Sooooooo... US Representative Chris Collins has suspended his campaign for reelection due to his indictment by federal prosecutors, allegedly using insider information to quickly dump his stock in a company that he served as a board member. Phone calls to his son and father in law, as well as to certain staffers, warned them of a potential financial disaster when he learned that Innate, the company in which he held a large number of shares and served on the board of directors, had been informed that a drug trial of their only product had failed miserably and the product was a failure. The drug, the company and its stock were worthless, but the inside information not released to the public enabled Collins to sell his own shares and family's shares before the public was aware of the debacle.

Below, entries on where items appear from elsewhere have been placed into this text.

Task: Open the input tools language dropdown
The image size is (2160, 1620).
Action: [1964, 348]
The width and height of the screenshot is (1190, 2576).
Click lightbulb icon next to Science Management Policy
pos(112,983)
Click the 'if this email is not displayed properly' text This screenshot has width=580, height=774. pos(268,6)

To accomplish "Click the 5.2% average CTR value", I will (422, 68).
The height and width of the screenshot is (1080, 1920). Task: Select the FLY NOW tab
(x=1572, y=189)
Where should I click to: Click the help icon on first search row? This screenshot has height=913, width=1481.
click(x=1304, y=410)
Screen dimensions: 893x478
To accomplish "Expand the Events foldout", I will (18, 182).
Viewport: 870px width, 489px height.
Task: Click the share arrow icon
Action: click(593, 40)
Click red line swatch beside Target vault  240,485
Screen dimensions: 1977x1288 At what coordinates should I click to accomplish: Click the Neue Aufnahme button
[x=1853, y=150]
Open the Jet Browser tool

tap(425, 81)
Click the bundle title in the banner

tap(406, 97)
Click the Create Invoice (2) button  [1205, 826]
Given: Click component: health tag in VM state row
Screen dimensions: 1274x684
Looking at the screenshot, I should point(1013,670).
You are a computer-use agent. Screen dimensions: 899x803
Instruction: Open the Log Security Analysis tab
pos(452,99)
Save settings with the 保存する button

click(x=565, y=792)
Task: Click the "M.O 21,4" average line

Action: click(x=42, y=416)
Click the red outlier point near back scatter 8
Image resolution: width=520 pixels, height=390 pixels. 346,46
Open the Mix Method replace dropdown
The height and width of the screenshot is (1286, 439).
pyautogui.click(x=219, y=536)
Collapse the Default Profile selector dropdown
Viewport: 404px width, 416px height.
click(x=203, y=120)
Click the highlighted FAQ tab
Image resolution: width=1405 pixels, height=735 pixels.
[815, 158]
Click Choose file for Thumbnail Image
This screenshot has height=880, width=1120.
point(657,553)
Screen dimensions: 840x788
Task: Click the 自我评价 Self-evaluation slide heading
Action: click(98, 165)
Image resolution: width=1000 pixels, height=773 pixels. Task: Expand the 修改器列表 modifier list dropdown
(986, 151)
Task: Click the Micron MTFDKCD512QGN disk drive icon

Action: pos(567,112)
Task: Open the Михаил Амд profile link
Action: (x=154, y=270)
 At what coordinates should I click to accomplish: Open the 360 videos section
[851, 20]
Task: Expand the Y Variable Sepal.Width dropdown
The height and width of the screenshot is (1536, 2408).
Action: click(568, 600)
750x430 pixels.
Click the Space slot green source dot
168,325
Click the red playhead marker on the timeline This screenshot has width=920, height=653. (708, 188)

It's known as insider trading, in polite company. I have a different word for it. What, you may ask, is a congressman doing on the board of a publicly traded company? Not only that, but what was this congressman doing serving on a committee that has decision making power over what drugs can be sold to the public (Energy and Commerce Committee)? He actually helped pass legislation this year which speeds up drug approval process for companies such as Innate, the same company he helped run and owned stock. This is as dirty politics and business as you could imagine, even in the early part of the 20th century when many members of Congress were on the take with railroad, oil and timber companies.

He's being investigated by the House Ethics Committee (these's an oxymoron for those who are cynical) and has been forced off the Energy and Commerce Committee, but guess what? He can be indicted on federal charges of insider trading, can be impeached or reprimanded for ethics violations, but while (get this) US Senators are prohibited from serving on the boards of publicly traded companies, no such rule applies to the House of Representatives (they have conveniently declined to consider such legislation for decades). No such rule applies to the House. This representative of western New York, holder of his constituents' trust, said: "The charges that have been leveled against me are meritless and I will mount a vigorous defense..." Leave it to the mainstream media to emphasize that Collins was among the first supporters of Trump's candidacy, as if that were the real story.

The real story, I think, might lie in a story which ran on the same page and the same day as the skulduggery of Collins' insider trading indictment. The headline was: 'French Freedom Fighters Press For the Rights of Parisian Rats'. Sub-headline: 'Rodents Overrunning City of Lights Have Their Defenders...Rat-Proachment'. The population of rats in gay-Paree has apparently reached a tipping point (something like one rat for every one point eight residents) and videos of hordes of rats swarming on the streets, in dumpsters, etc., are going viral, all the while animal rights activists are crying 'foul' about efforts to trap, poison or otherwise eradicate the furry, disease-ridden mammals. This appears worse then Ithaca's raccoons in the 80's, with much the same outcry.

Looking at the Collins headlines/photos side by side with the Parisian rat story made me think either that one of the rats got away from Paris and was residing south of Buffalo (or in the hallowed halls of Congress), or maybe we could just ship Collins in a strait jacket to Paris, let the rat loose in the Parisian sewer and hope the rat lovers lose the battle to poison the marauders, allowing true justice to be done to the two legged rat we have shipped from the American Congressional delegation, with or without a trial on insider trading charges. Blind justice, indeed. Maybe just poetic justice. Couldn't happen to a nicer rat. And the media wonders why we Americans (or the French, I speculate) so distrust, dislike and despise Washington and its nest of rats on Pennsylvania Avenue (both ends of that lovely thoroughfare). Paris ain't got nothin' on us.